The Glass Chronicles, III: Summer of #glass
Okay, so I didn’t take Google Glass to Italy in July. It seemed to me, as I was packing, that I wanted neither the distraction of explaining it to security guards, nor the potential data-roaming charges from tethering it to my iPhone as I was wandering around Milan, Venice, Florence, and Rome. (Also, after a solid month of videotaping lectures for my MOOC about the media and Google, the idea of taking the device threatened to make the trip feel like work instead of vacation.) In retrospect, however, I can see that my fellow tourists might have had some good ideas about how to deploy it, and that the convenience of hands-free operation of a good digital camera might have been worthwhile … as long as I didn’t turn into one of those people who snaps photos inside the Uffizi without actually looking at the art.
That lesson learned, it was an easier call to take Glass to Santa Fe for a couple of weeks in August. First of all, there was the necessity of actually using the add-on sunglasses that I modeled in my previous post. Second, no roaming charges, even while roaming near the Santa Fe Opera. And third, what a fine place to get a few more ideas from “real people.” One outcome is that I decided that the results of Medill’s spring survey of mobile users about Glass are pretty much on the money: Easily half of the people I encountered knew exactly what I was wearing — and most of them claimed interest in joining the ranks of the Glassy-eyed. (Well, maybe not the cashier in the chocolate shop, but definitely the one in the jewelry store.)
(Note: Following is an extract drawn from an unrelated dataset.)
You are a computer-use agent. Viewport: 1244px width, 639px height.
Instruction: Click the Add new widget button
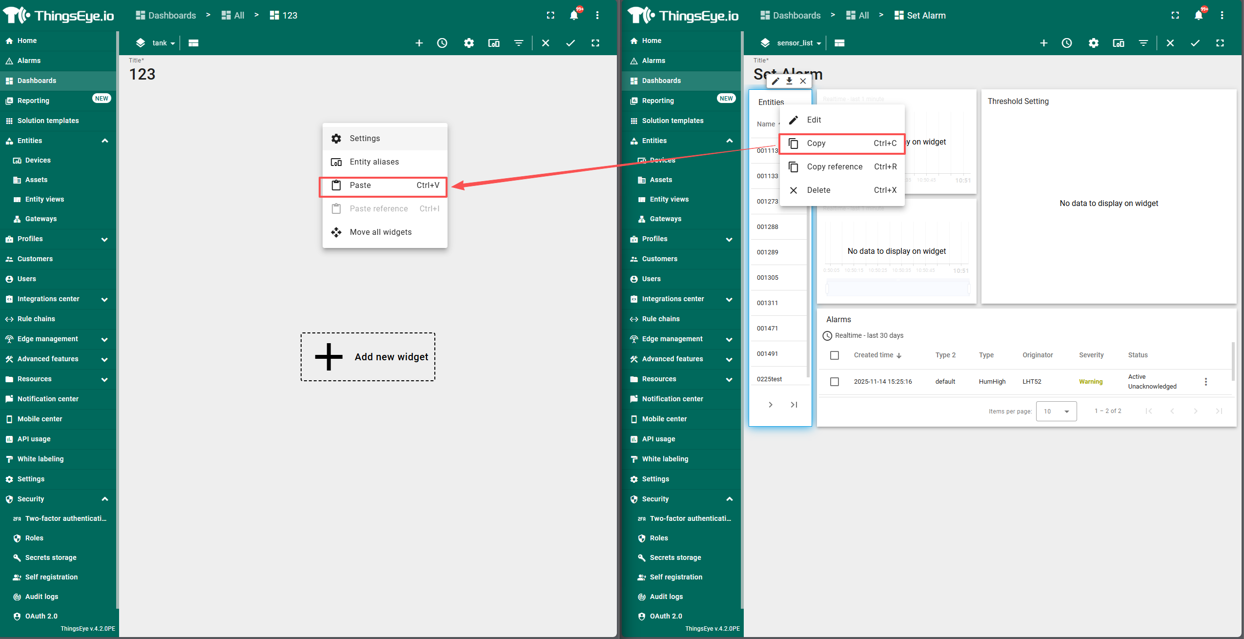point(368,357)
Upon my return I exchanged emails with my Medill colleague Jeremy Gilbert, who recently headed out to New York to pick up his own Glass. (The folks at Google gave me a chance to suggest another user, and it seemed obvious that doubling the number of Medill profs in the fold would at least double our chances of thinking of interesting journalism applications.) That gave me a chance to reflect on my experiences so far, and therefore I quote my half of the correspondence subject to some editing for clarity:
“I think there is a clear use case for adding layers to one’s environment [while walking around] … in fact, it seems like one of the strongest current potential use cases. Blair Kamin’s new e-book for the Nieman Foundation on the gates of Harvard Yard might well be translated to Glass. And I think there are several domains worth exploring:
- How will journalists (citizen and otherwise) integrate Glass into newsgathering?
- How will users want to experience news on Glass? (I am pretty certain it will NOT be anything like the current apps available from news organizations, for a long list of reasons you can probably surmise.)
- What hybrids will there be — simultaneous creation and consumption, or near-simultaneous? Will Glass be a reasonable tool for uses beyond data and bulletins? (A future generation of Glass, anyway?)
“Google’s predilection for predicting what we want to know now via Google Now does seem perfect for Glass. Traffic, scores, weather, flight information, calendar items. Are there journalistic applications for this?
“Mostly when I walk around with Glass I am struck by people’s questions. ‘Can it do X?’ Yes, it can search the Internet; yes, it can take pictures and videos. No, it’s not very good yet at sharing pictures and videos with individual people, especially random ones you meet on the street. Etc.
“As always for me the watchword is convenience. Amazingly convenient way to take pictures and search the Web and get the weather. Not too convenient yet for any but the most black-and-white, un-nuanced news. Has to get better if we want it to be more than Headline News for the right eyeball.”
I also see hybrid use cases that could push the device into something useful for almost anyone: plumbers and electricians in tight spaces, for instance, doing a video call with someone back at the office or out in the truck. Pragmatically speaking, if Glass is going to match executives’ goals for it to supply 3% of Google revenue by 2015 as Nick Bilton reported in the New York Times in February, those sorts of non-geek applications will need to proliferate.
Maybe some of those will suggest themselves as my online students and I plunge into the aforementioned MOOC. It launches Sept. 16, and today we reached a milepost if not a milestone: Enrollment reached the 33,000 marks that was reported by the Chronicle of Higher Education as a median for the courses offered at the time of their spring survey. See you in class.